By making our actions and shares visible to a crowd, social media exposes us to a kind of virtual Panopticon. The crowd honours the identity that we create by sharing this content. Sharing online is not solely a matter of self-affirmation and self-creation.
What are three characteristics of the Panopticon that are important in Foucault’s analysis of discipline?
Other increasingly profound processes operated: one) the functional inversion of disciplines; two) the swarming of disciplinary mechanisms; mechanisms begin to circulate openly in society, and are broken down into flexible methods of control; three) the state control of discipline, as in the formation of a central …
What does Foucault argue is the major effect of the Panopticon?
This permanent visibility became a way to exercise power and in so doing induce “in the inmate a state of conscious and permanent visibility.” Foucault writes: Bentham laid down the principle that power should be visible and unverifiable.
What are the three main principles of feminist theory?
Feminist theory has developed in three waves.

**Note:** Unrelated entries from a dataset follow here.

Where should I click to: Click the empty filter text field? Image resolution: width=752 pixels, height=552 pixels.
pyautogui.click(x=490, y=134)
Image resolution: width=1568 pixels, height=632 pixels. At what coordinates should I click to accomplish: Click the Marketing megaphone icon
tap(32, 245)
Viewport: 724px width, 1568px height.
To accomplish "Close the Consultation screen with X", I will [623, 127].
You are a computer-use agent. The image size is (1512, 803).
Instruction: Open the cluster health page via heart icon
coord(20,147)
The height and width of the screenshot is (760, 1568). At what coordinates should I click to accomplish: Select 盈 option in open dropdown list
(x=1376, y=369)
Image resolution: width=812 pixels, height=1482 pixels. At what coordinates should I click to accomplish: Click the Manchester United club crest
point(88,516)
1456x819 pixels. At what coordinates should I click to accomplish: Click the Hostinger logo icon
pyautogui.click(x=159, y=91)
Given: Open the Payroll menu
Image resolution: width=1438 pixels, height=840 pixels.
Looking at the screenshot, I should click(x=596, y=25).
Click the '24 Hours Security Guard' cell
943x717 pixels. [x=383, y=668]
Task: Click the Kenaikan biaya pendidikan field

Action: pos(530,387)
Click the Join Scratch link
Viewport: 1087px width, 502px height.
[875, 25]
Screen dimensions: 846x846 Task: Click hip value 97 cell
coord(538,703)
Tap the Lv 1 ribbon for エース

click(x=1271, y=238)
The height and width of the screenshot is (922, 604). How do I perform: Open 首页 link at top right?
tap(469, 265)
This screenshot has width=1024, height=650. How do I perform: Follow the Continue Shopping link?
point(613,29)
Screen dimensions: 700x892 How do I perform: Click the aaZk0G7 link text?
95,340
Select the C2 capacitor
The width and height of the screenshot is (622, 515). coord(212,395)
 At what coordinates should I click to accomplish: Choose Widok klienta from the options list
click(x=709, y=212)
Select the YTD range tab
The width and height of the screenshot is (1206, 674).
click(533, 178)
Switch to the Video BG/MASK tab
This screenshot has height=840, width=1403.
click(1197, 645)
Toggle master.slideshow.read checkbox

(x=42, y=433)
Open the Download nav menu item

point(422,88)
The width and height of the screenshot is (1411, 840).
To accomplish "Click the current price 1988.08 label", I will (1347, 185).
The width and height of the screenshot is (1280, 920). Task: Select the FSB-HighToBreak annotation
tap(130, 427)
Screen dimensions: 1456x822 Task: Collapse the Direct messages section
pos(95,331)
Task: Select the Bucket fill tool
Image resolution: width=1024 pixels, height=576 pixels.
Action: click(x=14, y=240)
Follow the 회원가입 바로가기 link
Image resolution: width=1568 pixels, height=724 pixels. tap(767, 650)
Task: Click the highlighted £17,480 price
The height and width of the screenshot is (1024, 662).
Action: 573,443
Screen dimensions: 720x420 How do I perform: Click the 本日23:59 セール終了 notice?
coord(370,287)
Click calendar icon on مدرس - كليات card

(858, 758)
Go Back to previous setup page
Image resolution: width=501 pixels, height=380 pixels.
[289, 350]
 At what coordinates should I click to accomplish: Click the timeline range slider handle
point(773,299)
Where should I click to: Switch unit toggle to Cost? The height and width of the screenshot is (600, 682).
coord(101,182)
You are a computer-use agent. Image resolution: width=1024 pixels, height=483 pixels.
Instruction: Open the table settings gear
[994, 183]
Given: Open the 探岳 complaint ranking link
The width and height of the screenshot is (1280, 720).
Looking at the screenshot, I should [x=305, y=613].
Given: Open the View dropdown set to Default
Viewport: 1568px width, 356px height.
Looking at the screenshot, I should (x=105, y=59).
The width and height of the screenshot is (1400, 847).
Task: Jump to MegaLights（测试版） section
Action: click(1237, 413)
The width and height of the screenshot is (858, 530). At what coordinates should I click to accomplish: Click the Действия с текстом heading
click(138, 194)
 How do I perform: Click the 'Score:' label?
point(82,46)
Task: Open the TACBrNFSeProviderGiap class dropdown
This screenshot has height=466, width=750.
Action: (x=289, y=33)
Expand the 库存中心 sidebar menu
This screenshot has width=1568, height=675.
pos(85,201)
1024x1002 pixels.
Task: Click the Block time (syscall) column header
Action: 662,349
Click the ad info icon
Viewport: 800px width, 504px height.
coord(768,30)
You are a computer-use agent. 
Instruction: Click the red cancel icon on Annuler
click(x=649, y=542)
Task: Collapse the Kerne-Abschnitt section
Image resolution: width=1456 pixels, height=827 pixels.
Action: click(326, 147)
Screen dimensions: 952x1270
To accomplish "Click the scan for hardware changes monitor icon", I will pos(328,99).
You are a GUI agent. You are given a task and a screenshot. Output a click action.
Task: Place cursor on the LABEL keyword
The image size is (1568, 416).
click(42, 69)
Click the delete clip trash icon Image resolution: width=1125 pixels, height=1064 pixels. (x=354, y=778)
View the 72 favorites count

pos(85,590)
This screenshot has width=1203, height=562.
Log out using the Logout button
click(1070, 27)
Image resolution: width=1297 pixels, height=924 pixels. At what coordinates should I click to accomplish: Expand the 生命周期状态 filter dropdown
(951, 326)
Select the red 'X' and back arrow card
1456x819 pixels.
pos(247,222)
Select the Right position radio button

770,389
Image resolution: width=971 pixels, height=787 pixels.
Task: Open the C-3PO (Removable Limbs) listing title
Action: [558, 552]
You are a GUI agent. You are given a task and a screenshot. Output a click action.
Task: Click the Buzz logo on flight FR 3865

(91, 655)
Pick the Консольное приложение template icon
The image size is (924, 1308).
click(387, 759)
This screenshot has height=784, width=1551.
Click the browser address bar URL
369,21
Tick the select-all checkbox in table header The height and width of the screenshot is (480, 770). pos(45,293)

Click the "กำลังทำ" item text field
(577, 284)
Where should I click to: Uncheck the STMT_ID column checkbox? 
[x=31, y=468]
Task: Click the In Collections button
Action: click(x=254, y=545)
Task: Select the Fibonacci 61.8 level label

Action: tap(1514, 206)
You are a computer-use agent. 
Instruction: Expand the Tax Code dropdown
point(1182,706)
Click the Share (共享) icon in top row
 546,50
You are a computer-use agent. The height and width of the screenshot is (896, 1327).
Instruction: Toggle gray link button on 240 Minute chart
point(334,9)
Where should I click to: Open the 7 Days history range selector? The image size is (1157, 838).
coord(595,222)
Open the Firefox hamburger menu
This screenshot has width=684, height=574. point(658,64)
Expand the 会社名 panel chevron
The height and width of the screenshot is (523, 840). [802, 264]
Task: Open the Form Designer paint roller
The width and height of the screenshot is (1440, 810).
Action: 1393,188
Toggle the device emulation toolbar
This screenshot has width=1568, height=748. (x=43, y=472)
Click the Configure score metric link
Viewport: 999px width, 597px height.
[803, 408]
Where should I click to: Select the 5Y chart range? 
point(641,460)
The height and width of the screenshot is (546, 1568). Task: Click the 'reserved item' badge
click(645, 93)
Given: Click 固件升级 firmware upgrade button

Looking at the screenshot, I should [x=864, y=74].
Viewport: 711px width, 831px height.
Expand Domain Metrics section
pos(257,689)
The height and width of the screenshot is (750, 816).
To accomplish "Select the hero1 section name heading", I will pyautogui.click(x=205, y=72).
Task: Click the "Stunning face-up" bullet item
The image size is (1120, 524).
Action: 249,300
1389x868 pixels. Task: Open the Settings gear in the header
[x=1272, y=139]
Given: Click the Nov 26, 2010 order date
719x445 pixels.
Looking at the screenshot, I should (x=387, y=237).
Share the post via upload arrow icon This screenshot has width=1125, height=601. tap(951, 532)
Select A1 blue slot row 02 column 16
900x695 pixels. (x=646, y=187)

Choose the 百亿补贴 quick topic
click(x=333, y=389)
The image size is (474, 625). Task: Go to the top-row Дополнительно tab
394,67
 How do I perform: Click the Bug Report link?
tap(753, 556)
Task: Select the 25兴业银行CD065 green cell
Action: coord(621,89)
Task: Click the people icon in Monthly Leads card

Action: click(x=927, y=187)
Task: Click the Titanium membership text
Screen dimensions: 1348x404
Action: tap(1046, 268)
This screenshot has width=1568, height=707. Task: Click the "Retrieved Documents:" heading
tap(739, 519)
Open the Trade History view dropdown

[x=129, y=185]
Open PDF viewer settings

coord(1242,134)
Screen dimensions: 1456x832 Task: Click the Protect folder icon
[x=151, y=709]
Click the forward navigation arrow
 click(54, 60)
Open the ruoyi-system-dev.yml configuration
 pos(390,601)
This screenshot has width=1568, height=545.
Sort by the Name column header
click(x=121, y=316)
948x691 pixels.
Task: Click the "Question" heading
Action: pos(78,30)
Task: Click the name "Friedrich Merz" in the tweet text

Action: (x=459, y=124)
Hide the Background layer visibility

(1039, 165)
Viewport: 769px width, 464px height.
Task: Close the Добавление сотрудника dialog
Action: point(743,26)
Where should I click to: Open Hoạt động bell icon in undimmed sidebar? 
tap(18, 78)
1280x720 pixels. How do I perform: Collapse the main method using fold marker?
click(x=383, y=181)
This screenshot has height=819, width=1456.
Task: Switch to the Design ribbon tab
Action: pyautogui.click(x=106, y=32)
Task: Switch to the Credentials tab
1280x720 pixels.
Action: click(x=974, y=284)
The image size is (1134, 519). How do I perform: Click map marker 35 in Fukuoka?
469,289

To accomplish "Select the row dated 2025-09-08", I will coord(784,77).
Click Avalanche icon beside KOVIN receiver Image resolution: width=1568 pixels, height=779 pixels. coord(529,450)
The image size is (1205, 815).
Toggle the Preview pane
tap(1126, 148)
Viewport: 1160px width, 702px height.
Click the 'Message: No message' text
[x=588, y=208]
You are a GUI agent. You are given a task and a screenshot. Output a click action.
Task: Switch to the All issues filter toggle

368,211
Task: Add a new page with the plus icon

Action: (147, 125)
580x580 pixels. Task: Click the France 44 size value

The first wave focused on suffrage and political rights. The second focused on social inequality between the genders. The current, third wave emphasizes the concepts of globalization, postcolonialism, post-structuralism, and postmodernism.
How did Jeremy Bentham contribute to society?
Jeremy Bentham is important for being one of the founders of modern utilitarianism, a main current of philosophical ethics since the late 18th century, for his defense of psychological and ethical hedonism, and for his far-reaching proposals for the reform of Parliament, the legal code, the judiciary, and the prison …
Who originally theorized the concept of the Panopticon?
Jeremy Bentham, an English philosopher and social theorist in the mid-1700s, invented a social control mechanism that would become a comprehensive symbol for modern authority and discipline in the western world: a prison system called the Panopticon.